Great news for her and for you. Hope all goes well for her.

Iam64 Sat 03-Feb-24 11:16:18

Great news and I hope it goes well for her.
I’m late to this thread but want to acknowledge how difficult it can be to support our adult children whilst letting them work things out. I hope yiu weren’t put off by the occasional snippy ‘back off’ comment.
One of my daughters did 8 years teaching in primary. She loved the teaching and the children but found the long hours once she had a second baby, impossible. She worked in a very deprived area so pressures there added to the ordinary work stresses
She re-trained and runs her own business.
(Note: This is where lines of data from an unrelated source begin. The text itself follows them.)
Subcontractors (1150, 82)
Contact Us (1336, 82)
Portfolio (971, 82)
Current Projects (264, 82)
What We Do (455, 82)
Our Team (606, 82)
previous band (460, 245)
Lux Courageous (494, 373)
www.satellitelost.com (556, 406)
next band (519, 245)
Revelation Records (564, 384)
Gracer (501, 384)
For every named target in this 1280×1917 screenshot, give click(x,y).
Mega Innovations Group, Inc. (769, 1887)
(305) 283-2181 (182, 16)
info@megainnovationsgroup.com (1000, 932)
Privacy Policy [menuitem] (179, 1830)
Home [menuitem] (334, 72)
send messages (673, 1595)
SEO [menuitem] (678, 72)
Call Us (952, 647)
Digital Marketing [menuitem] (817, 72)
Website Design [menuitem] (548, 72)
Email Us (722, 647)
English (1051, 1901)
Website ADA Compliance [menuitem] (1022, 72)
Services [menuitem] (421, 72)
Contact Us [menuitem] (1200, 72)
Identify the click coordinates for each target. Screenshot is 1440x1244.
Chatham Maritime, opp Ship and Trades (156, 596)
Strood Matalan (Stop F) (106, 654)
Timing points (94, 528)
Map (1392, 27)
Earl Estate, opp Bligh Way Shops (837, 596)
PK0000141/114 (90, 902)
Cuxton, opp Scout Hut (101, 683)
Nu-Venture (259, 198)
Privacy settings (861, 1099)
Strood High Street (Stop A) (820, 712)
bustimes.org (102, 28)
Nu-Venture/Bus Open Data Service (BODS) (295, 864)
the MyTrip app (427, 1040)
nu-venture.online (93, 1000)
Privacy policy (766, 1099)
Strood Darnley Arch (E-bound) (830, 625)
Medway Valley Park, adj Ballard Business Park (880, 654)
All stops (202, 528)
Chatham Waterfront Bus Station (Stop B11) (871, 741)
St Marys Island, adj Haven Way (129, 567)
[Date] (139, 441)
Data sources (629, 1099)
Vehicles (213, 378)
She’s happier and can work more easily around the needs of her children.
So many young people leave teaching, police, GP work because the hours are impossible to combine with family life.

Bella23 Sat 03-Feb-24 11:36:31

I think I would leave her to make her mind up. Only she knows why she is burned out, does she need time out from any job?
If she's worked abroad she can handle herself leave her to get on with it. Lots of people and I suspect most of us were managing a family and husband as well as a job at her age. Only she knows what she wants, worrying as it is to you.